[Pixel coordinate grounding data]
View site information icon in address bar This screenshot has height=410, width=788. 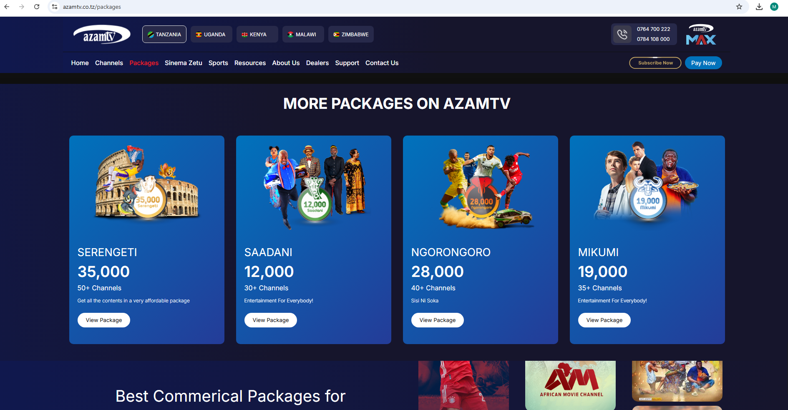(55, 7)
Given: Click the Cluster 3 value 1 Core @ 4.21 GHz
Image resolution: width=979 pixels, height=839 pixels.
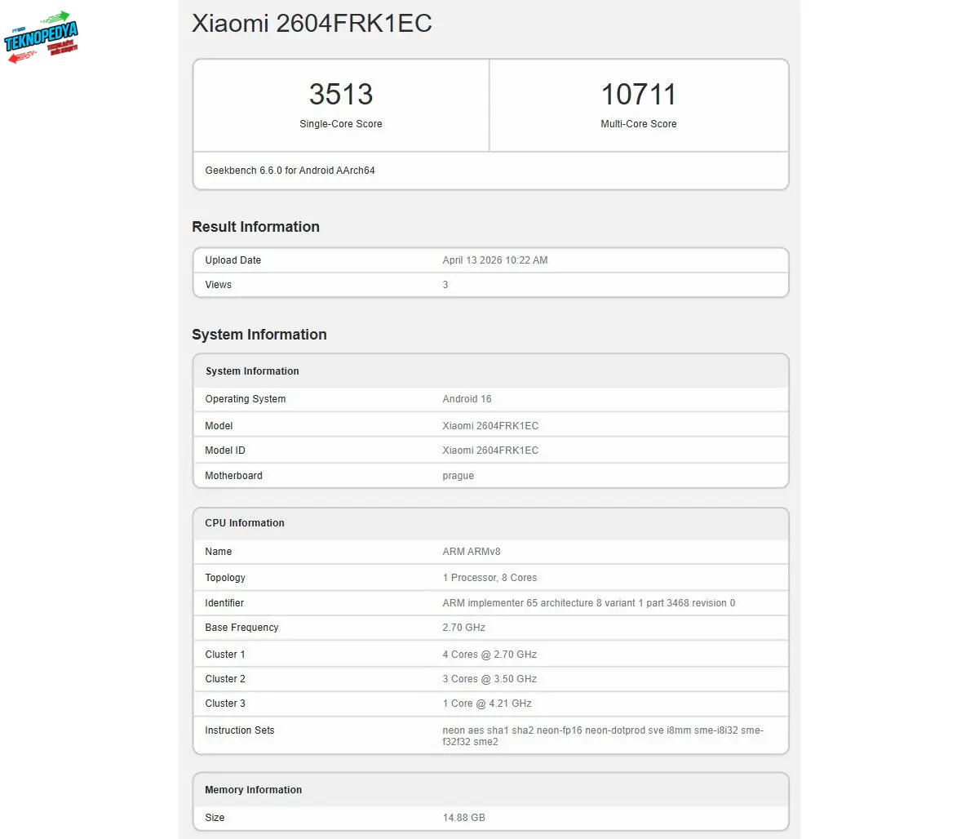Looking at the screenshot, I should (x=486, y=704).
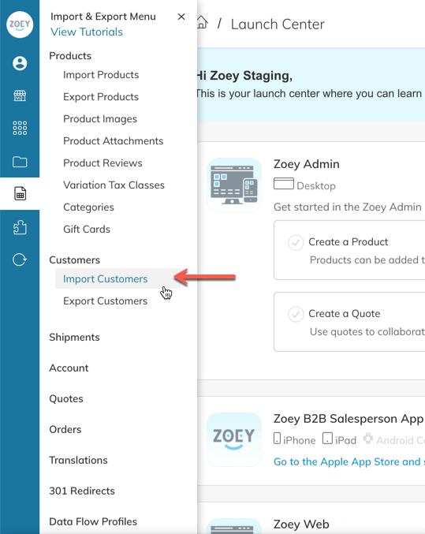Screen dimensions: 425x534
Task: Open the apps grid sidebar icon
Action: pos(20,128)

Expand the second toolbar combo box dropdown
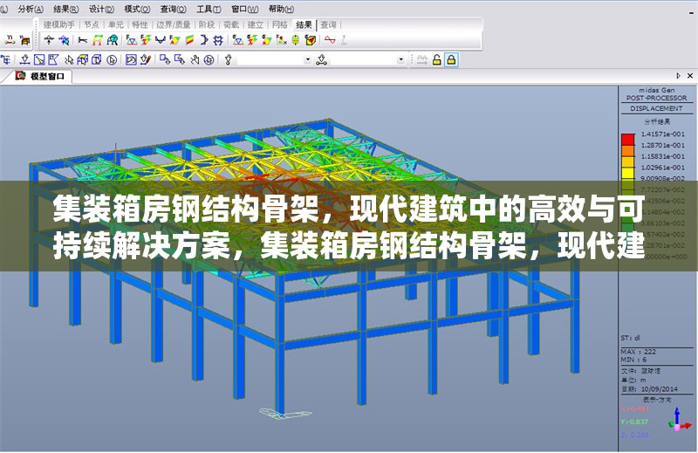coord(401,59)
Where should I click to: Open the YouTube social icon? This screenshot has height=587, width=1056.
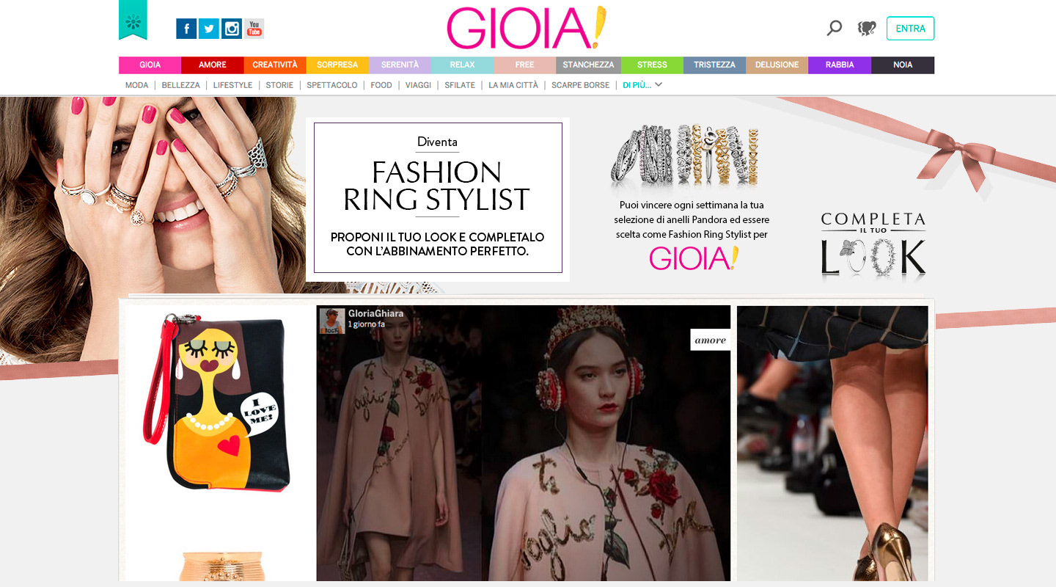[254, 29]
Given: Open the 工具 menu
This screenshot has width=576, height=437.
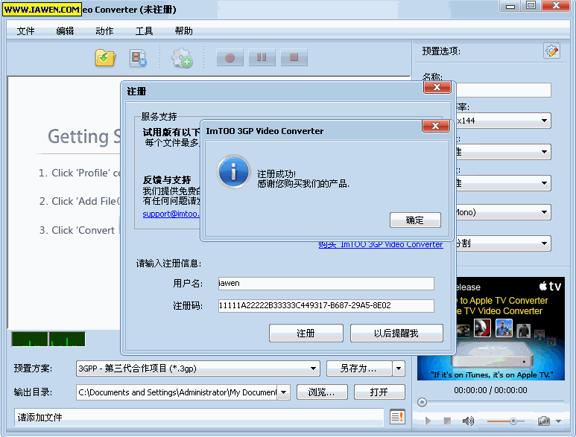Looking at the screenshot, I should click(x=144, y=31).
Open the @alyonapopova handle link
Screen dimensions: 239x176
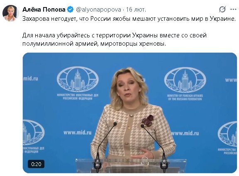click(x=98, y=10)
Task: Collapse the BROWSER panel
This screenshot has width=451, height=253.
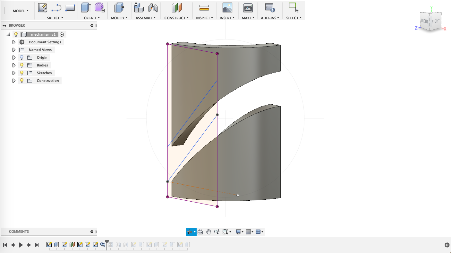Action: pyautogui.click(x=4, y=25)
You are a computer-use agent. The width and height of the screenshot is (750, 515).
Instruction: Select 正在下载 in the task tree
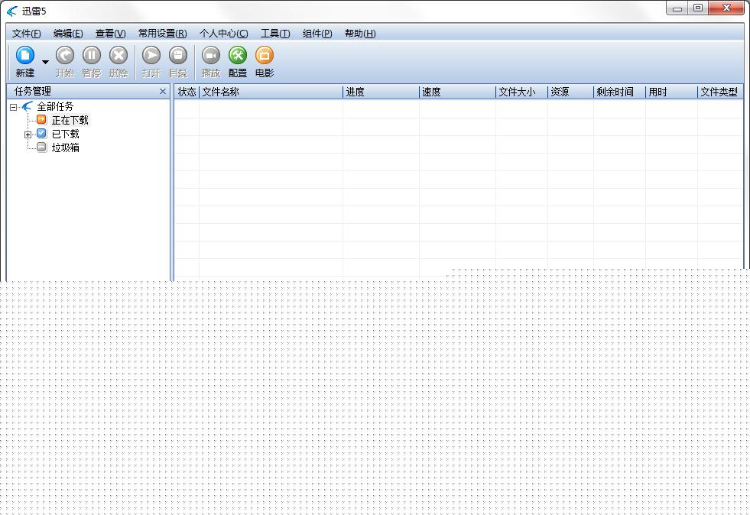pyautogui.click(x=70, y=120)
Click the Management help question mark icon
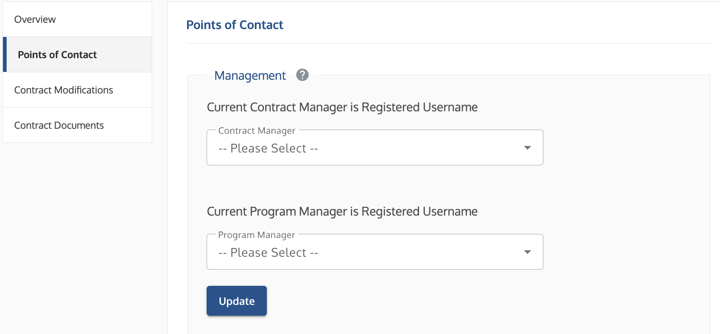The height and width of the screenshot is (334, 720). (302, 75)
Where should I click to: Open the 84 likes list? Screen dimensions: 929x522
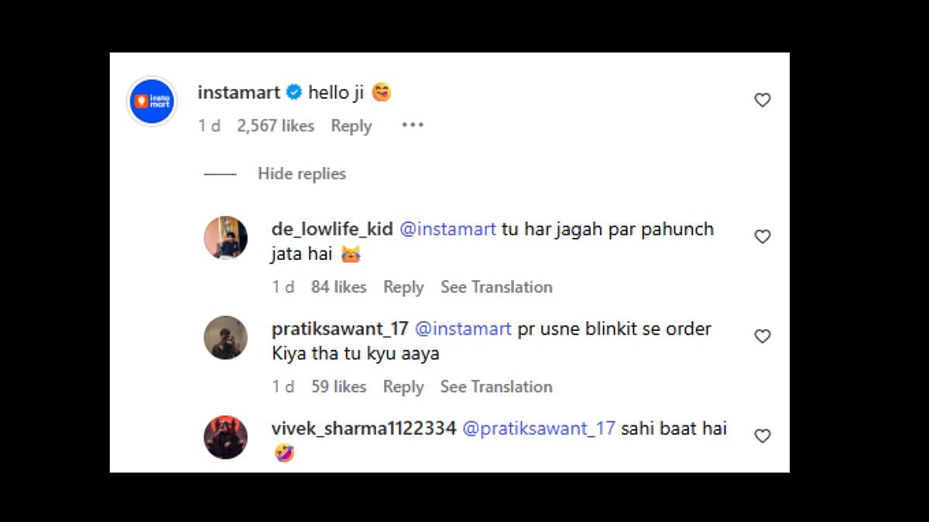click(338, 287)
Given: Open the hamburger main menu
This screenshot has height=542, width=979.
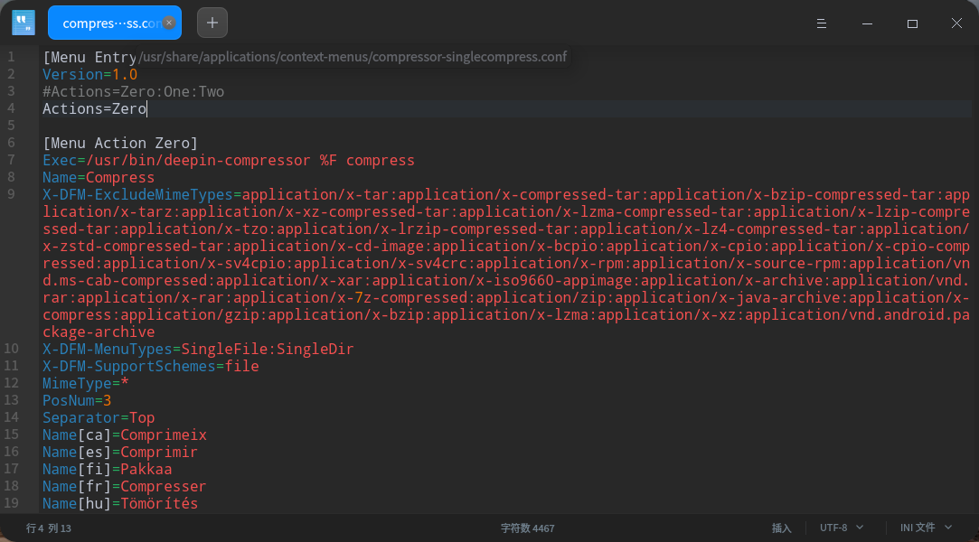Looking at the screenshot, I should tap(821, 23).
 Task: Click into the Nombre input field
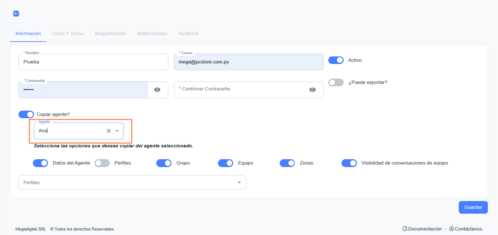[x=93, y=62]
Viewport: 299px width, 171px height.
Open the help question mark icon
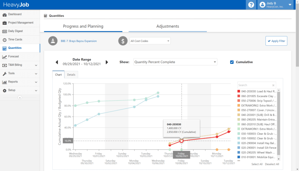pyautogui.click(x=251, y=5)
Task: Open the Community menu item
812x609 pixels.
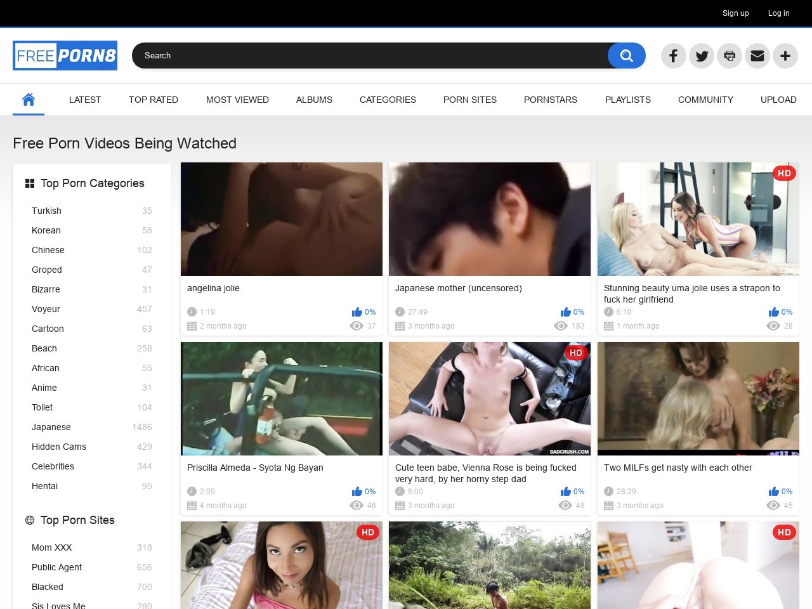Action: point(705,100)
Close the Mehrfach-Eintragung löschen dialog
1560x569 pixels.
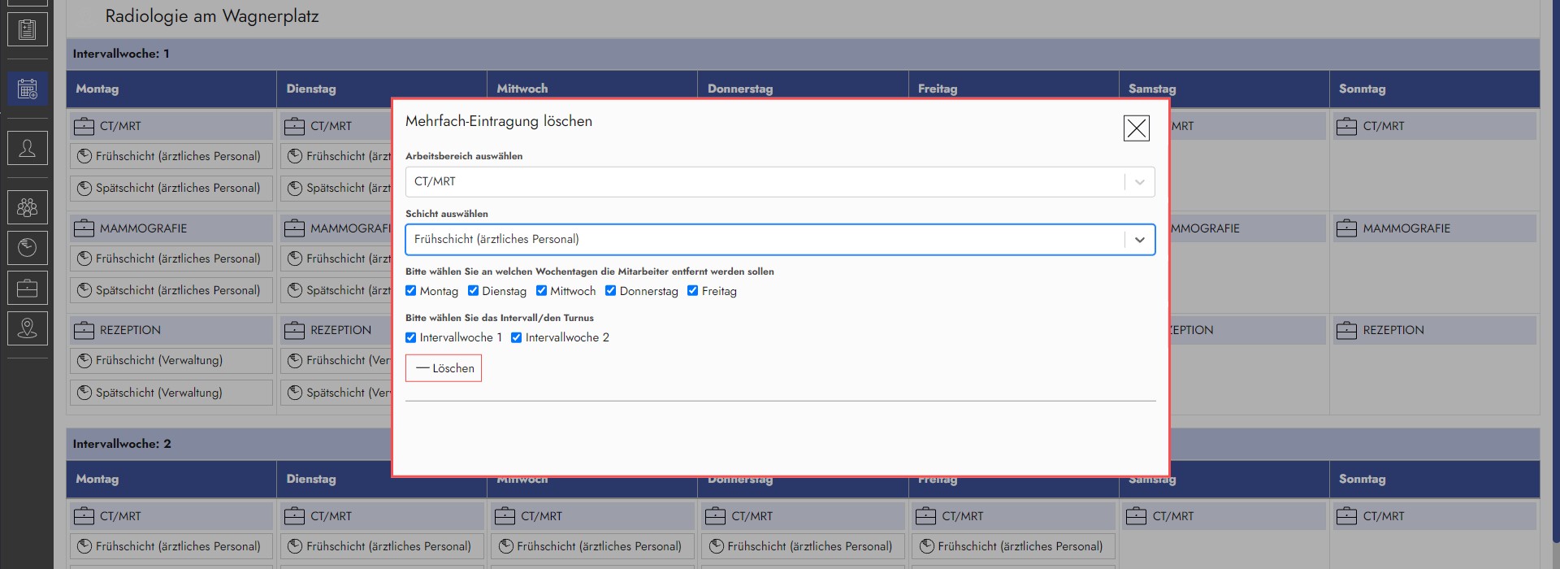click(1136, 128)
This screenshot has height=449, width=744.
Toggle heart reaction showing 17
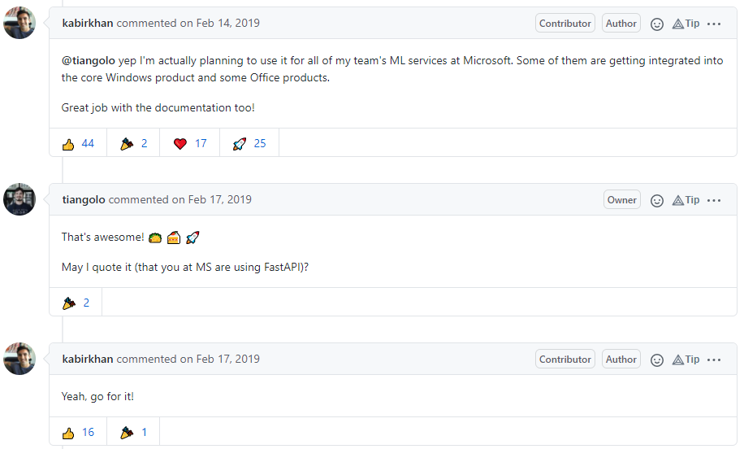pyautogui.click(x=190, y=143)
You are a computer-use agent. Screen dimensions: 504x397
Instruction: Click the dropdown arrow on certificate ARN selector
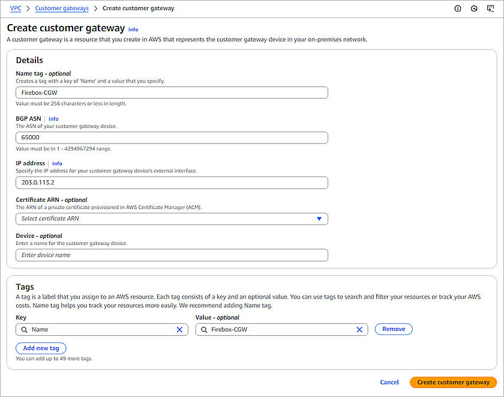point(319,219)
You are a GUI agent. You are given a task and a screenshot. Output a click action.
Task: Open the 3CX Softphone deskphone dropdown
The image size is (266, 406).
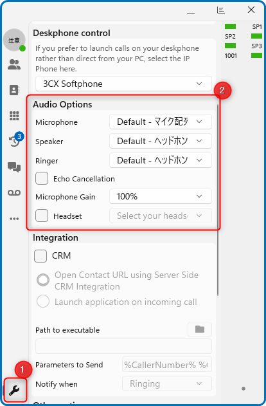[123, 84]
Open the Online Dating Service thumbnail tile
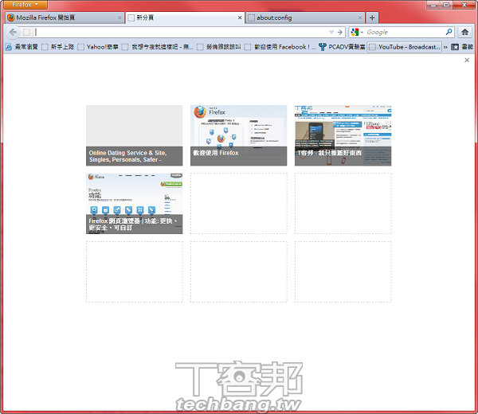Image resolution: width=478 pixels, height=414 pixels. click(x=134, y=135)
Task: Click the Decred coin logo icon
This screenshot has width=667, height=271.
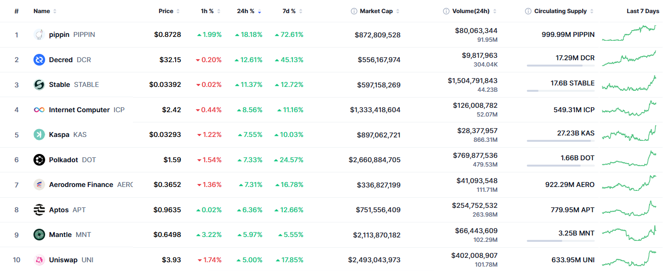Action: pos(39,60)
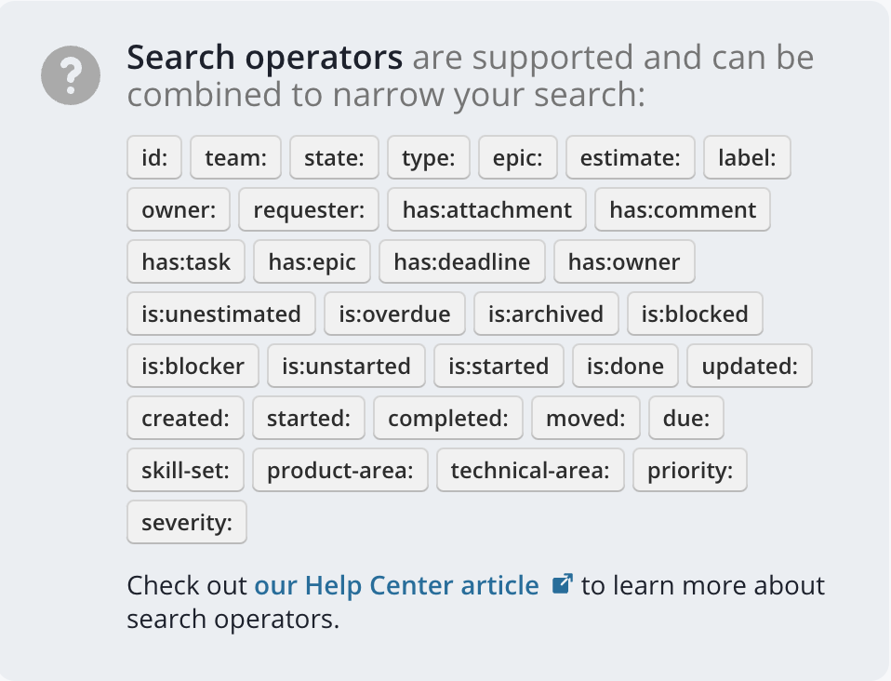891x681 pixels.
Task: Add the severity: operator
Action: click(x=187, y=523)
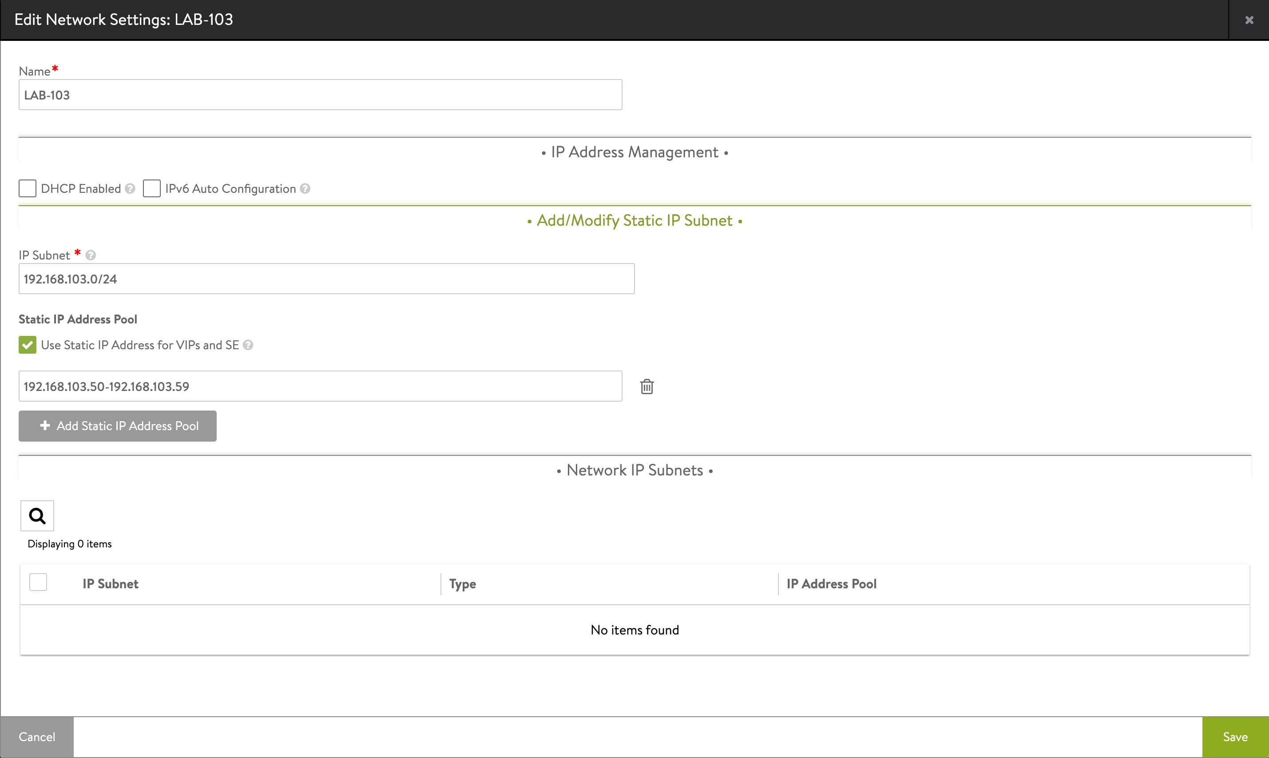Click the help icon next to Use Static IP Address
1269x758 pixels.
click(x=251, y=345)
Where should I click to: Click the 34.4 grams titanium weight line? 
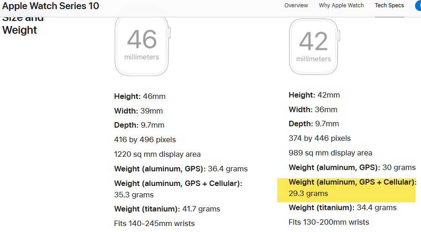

◆ **TASK STATEMENT**
Above are the records; copy every line in them that holds the word "computer".

◆ **RESPONSE BOX**
You are a computer-use agent. The width and height of the screenshot is (750, 515).
You are a computer-use agent. Screen dimensions: 504x397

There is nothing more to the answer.